# Thrash bass tone



## Retarded Bassist (Jun 30, 2013)

Hey guys, i need some advice on my bass tone i've been strugling to get the right sound. I'm looking for something like Cliff's tone in Kill 'em All or Trujillo's in Magnetic or St. Anger. 
Any and all sugestions will do


----------



## cGoEcYk (Jul 4, 2013)

What equipment are you using?

Playing style will be a big part of the tone regardless of gear. Those guys both play aggressively.


----------



## Veldar (Jul 4, 2013)

For thrash scoop your mids.


----------



## sear (Jul 4, 2013)

It can be two things. Either you scoop your mids and boost the highs to cut through, or you can do the alternative and boost your upper mids to get a growly tone. Both work, though the latter will give you a more traditional or even death metal tone. Play with a pick or fingers, doesn't really matter, but you will need aggressive attack - fortunately most thrashy basslines aren't too complicated though.


----------



## Herrick (Jul 7, 2013)

Burton played some sort of modified Rickenbacker on Kill 'Em All. I think it even had a guitar pickup in it or something weird like that. 

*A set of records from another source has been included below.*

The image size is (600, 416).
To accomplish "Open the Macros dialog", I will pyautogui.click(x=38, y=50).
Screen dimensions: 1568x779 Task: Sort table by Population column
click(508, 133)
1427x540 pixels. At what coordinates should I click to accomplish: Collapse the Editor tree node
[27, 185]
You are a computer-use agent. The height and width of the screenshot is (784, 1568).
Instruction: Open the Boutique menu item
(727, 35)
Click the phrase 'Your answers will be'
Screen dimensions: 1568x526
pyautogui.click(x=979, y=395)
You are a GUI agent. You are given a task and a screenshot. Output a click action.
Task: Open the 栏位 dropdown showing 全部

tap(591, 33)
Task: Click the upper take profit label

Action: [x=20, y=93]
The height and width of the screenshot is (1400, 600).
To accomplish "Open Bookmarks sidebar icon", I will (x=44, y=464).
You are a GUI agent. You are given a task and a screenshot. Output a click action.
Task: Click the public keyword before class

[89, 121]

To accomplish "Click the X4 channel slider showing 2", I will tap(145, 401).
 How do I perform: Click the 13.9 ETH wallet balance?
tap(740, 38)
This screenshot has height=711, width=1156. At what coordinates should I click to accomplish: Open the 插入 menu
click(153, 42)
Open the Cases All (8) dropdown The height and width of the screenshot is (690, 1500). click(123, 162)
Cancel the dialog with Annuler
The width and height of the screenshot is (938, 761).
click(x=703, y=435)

I haven't listened to Death Magnetic in a long time but I don't remember Trujillo's bass being audible...so I don't know what he sounds like on that album. I think he played a Warwick Streamer type of bass on Death Magnetic. Never listened to St. Anger.


----------



## HeHasTheJazzHands (Jul 7, 2013)

For Cliff, you need plenty plenty of mids and a fuzz. EHX makes a bass Big Muff that'll help you there.


----------



## Qersty (Jul 7, 2013)

HeHasTheJazzHands said:


> For Cliff, you need plenty plenty of mids and a fuzz. EHX makes a bass Big Muff that'll help you there.



Nah, He only used the fuzz for his lead playing, For whom the bell tolls, Anesthesia, The call of Ktulu etc. His tone is kinda standard overdriven jazz bass (maybe a little bassier since his Rickenbacker had a Gibson Mudbucker in the neck, a stacked Duncan jazz pickup in the middle and a singlecoil sized Duncan humbucker in the bridge where the mute sits. I think he used Mesa 400 amps with Randall 4x12 and 1x15 cabs


----------



## TemjinStrife (Jul 7, 2013)

A bright overdrive pedal like the VT Bass, BDDI, or one of the modern DarkGlass pedals should get you there.


----------



## cGoEcYk (Jul 10, 2013)

HeHasTheJazzHands said:


> For Cliff, you need plenty plenty of mids and a fuzz. EHX makes a bass Big Muff that'll help you there.


Burton's tone was surprisingly fuzzy! You don't hear it in the full mix but check this isolated track- 

He was using a Mesa D180. A 400 or 400+ will get you there with the tiniest difference in voicing. Run 'em hot (super loud in other words) for that kind of tube breakup.


----------



## HeHasTheJazzHands (Jul 11, 2013)

I could have sworn he probably used a Big Muff for some of his rhythm stuff, since it sounds so fuzzed out. 

And yeah, he was a big fan of Mesa amps. 

But when I think of your usual thrash tone, I don't think of Cliff, to be honest. I think of Frank Bello or D.D. Verni.


----------



## Qersty (Jul 12, 2013)

HeHasTheJazzHands said:


> I could have sworn he probably used a Big Muff for some of his rhythm stuff, since it sounds so fuzzed out.



The big muff does not sound like the rythm distortion he uses, it's really over the top scooped "buzzsaw fuzz". I think he used a ts808 sometimes.


----------



## BadSeed (Jul 12, 2013)

Not sure what Cliff used, but I play in a thrash/crossover hardcore band. What I used for bass is a ts808 clone into a sansamp bddi. The sansamp boosts bass and scoops mids (depending on how you EQ it) but it adds a nice tubey grit to the sound and the ts808 clone tames some of the bass and reintroduces some mids into the sound without taking away the tube warmth the bddi provides. It takes a minute to find the right settings between the two, but when you do, you cut and through and rumble at the same time.


I play a Fender Geddy Lee Jazz into an Ampeg SVT3 for more referrence


----------